What Scares Me
October 30, 2006
Listened to the show Saturday and it was not bad. I'd declared Saturday "Family Fun Day" for the first time in a long while. Which means that we all stay home and bake and watch old horror movies and just be together with candles lit and a few good things to eat and nowhere to go until Sunday. Well, my intentions were good, anyway.
The weather was about as perfect as it gets with an admirable wind blowing and sun and nearly sixty degrees at noon. There were leaves all the heck over and I thought Mr. Sundberg would spend the afternoon raking but instead he called up his friend Earl and got out his chainsaw and took off just after lunch to go thin out the trees with Earl out on the edge of the property. "Back for dinner," he said, and I waved from the kitchen until he was gone. The kids were restless and picking at each other so I gave them each a rake and a Hefty bag and sent 'em out and said, Don't come back until your bag is full.
So I mixed up some dough for cutouts and rolled it out and cut six dozen pumpkin-shaped cookies and baked them and lay them out to cool. Then I made a double batch of buttermilk pancake mix for dinner. There really is nothing as good as a pile of pancakes and some pork sausage fried dark on a Saturday evening at home. Then I mixed up some powdered sugar frosting and was putting in the orange food coloring when I heard screams and the kids came barreling through the door. "There's something out there," they said. "We heard it crashing in the brush by the road. Our bags are at least half full so can we please stay in?" Oh, all right, I said, and they kicked off their shoes and piled onto the couch and I put in the old version of Frankenstein which I thought they'd enjoy and then I went out onto the porch and listened and heard nothing at all but the wind.

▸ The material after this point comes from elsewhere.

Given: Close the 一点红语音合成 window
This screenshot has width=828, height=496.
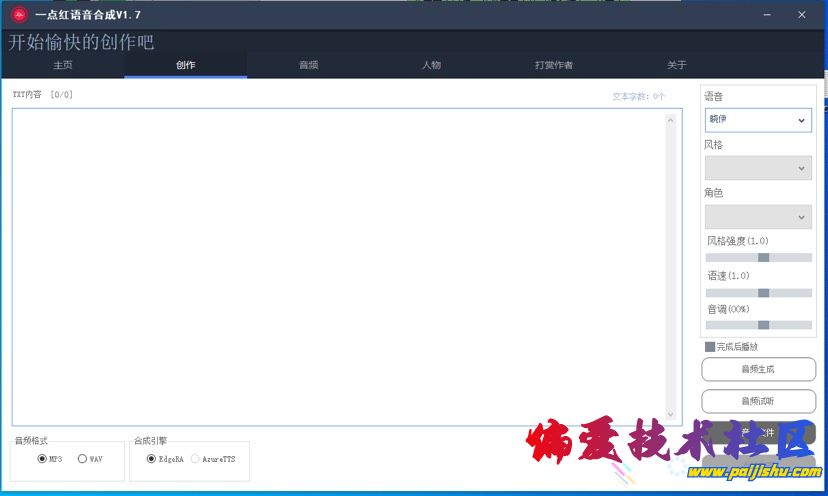Looking at the screenshot, I should pyautogui.click(x=802, y=14).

Well, the show had started and the pork sausage was frying and it was getting a bit dark outside. I was dancing around the kitchen when there they were - all three kids standing there staring at me. "We're scared," they said. "Can we help you and finish the movie later?" Sure, I said, and gave them each a butter knife and a pile of pumpkin-shaped cookies. I set the bowl of frosting down in the middle of the table and told them to have at it and they did and we got to talking about scary things and what we're afraid of more than anything. The kids said they're afraid of things like monsters and sharks and sounds from the basement. They mentioned aliens, too, and cornfields at night, and kidnappers. They asked me what scares me, and I had to think about that for a good while. Well, I said, I'm not much afraid of any of the things you're afraid of. That's what growing up does to a person; it changes your fears. Makes some disappear and makes others come alive. What scares me mostly are things you can't see or touch. Ideas. Like what if I lost you. That kind of thing. (I didn't mention my fear of losing my mind. Too much to explain.) I did tell them that when I was young what scared me most was that some oddball would one evening just walk up to the window and press his face against the glass and simply stare at me without blinking.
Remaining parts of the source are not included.